> **YOUR GOAL**:
Every line in the data below that includes "column" belongs in the answer, copied as it stands.
╔══
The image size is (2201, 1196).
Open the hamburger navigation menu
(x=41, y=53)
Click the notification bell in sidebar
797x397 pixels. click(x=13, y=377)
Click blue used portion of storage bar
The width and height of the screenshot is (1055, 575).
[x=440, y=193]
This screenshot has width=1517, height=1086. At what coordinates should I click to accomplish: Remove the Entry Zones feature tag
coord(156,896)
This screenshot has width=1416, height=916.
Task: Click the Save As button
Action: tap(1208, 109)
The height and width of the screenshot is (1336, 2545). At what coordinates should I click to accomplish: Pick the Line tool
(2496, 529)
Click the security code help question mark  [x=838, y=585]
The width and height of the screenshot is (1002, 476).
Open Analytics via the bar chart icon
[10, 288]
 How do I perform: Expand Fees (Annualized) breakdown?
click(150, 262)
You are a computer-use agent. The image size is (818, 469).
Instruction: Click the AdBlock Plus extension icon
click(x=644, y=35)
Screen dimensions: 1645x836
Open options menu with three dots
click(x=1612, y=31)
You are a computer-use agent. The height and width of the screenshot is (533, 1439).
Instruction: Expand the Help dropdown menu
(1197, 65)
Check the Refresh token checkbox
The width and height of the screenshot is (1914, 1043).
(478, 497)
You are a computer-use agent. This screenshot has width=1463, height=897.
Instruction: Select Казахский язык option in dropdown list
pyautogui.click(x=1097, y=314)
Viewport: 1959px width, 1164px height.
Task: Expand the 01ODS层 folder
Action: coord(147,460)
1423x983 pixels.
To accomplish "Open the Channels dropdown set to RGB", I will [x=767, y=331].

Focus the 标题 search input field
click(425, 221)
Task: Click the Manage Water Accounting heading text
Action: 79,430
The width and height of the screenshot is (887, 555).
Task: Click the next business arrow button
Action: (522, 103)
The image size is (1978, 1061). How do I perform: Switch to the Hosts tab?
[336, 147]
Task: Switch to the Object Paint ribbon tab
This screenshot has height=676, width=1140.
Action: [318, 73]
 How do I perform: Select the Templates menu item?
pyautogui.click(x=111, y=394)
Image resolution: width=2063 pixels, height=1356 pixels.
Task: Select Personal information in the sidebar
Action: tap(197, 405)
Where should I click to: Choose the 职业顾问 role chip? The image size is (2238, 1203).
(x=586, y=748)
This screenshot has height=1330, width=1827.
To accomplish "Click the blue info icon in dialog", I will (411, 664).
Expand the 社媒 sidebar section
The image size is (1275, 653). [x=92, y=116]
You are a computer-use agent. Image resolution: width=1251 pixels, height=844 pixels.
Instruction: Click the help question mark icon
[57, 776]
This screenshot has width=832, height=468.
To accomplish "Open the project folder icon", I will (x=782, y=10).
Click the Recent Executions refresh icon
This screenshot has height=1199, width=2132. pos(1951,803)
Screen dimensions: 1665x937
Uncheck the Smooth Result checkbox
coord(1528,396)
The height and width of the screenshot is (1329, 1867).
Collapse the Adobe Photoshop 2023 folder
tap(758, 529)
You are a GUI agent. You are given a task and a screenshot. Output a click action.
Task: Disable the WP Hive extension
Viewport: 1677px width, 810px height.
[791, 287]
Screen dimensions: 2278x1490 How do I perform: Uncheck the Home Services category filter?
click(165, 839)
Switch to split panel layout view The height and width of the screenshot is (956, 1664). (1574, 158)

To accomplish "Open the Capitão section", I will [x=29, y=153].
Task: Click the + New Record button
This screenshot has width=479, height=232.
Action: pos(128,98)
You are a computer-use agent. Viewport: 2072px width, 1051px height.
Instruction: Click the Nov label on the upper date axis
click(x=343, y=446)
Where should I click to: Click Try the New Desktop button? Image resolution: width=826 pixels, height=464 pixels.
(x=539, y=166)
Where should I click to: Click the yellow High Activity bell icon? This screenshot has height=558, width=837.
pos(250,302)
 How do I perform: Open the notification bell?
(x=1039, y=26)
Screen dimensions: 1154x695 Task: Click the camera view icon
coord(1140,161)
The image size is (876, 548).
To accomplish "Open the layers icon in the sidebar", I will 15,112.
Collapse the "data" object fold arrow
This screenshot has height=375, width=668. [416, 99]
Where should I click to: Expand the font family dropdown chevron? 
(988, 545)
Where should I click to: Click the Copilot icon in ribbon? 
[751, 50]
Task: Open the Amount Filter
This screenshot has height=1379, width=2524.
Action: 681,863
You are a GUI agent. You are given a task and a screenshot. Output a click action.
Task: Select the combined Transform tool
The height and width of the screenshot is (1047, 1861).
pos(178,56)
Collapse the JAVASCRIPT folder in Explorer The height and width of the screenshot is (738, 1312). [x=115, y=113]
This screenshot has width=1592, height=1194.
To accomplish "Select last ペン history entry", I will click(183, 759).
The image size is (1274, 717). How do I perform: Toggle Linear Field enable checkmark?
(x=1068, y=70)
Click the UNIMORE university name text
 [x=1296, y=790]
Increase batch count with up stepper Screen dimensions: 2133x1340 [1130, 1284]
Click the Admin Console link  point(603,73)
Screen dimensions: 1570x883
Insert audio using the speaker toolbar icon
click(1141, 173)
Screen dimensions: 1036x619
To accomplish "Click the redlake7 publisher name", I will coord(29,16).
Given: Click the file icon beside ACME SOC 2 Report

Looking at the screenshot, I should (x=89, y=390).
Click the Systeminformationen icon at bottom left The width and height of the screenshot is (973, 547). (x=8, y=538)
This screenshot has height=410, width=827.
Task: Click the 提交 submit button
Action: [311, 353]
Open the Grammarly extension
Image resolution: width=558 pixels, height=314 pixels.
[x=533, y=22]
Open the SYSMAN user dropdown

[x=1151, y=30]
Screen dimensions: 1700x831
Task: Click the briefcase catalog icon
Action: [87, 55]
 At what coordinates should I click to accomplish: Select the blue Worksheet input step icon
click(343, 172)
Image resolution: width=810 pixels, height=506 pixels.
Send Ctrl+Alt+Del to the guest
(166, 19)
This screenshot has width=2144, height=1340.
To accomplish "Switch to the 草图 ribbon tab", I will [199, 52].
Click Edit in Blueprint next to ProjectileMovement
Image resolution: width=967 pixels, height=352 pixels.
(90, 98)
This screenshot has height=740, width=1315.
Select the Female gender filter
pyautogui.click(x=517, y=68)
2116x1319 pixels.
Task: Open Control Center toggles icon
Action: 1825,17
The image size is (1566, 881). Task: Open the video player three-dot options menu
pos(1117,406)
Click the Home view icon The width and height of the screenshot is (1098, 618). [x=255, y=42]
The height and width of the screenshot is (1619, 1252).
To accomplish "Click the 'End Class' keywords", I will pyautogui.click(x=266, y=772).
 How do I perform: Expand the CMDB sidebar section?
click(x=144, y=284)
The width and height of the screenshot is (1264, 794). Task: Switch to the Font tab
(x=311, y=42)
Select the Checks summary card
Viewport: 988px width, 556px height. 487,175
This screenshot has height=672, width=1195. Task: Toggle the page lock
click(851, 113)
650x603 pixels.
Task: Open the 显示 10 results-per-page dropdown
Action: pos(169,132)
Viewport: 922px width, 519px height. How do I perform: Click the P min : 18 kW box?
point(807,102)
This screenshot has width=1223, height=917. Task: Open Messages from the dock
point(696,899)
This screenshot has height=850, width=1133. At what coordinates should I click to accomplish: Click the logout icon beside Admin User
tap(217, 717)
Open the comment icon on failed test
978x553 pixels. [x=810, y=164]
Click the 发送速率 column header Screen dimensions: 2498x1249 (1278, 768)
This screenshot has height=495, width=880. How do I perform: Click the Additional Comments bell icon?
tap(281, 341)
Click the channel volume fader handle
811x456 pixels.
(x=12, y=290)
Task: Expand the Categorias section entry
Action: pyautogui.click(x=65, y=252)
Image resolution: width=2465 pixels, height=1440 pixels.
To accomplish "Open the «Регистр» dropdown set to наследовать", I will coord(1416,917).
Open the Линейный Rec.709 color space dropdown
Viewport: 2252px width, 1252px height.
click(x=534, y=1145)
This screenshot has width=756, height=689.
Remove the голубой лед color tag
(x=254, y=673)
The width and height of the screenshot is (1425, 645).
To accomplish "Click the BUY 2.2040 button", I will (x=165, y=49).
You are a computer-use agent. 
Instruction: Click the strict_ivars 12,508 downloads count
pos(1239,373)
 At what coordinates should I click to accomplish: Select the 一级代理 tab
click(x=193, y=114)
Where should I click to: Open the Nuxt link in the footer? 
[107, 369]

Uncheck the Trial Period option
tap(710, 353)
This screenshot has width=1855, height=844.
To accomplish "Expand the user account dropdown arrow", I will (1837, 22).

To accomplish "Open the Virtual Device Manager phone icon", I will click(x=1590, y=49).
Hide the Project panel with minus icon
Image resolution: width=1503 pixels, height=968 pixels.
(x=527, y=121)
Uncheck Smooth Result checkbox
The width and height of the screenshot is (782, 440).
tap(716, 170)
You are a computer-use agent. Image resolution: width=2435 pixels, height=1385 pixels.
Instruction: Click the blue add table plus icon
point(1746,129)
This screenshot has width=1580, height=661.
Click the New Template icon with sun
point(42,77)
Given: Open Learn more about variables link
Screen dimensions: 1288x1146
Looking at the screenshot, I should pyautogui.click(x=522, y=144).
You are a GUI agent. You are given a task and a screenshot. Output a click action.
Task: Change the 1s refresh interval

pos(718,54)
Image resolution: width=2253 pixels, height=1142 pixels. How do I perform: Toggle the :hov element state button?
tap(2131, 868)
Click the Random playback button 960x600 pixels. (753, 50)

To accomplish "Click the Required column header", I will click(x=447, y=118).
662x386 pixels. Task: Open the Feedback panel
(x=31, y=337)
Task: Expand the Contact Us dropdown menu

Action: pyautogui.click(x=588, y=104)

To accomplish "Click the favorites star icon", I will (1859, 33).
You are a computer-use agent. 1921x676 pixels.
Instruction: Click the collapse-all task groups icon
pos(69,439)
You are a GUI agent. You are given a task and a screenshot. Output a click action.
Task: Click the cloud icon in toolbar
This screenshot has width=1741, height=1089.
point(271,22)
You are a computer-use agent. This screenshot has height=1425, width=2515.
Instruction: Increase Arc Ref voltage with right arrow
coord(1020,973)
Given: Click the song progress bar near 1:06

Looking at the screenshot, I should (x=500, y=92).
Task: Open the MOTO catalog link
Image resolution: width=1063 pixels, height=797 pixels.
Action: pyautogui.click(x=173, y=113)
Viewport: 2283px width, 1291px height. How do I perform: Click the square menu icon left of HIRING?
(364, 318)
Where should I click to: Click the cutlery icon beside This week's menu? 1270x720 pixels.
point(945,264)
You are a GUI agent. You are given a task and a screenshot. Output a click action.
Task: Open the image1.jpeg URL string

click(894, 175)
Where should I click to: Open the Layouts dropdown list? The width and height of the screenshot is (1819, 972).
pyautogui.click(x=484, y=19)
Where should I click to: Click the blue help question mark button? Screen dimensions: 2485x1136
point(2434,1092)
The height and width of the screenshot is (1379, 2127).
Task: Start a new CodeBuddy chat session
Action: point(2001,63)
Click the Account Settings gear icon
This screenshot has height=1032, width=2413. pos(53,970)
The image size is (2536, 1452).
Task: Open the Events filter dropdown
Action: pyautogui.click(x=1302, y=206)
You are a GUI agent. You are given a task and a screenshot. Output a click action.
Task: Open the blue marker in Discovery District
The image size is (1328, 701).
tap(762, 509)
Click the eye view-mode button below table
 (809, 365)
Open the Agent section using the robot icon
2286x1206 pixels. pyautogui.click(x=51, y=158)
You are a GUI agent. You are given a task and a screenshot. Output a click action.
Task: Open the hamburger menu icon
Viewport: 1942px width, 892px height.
╚══
> **ANSWER FOR THIS EXERCISE**:
Click the 发送速率 column header Screen dimensions: 2498x1249 (1278, 768)
To accomplish "Click the Required column header", I will click(x=447, y=118).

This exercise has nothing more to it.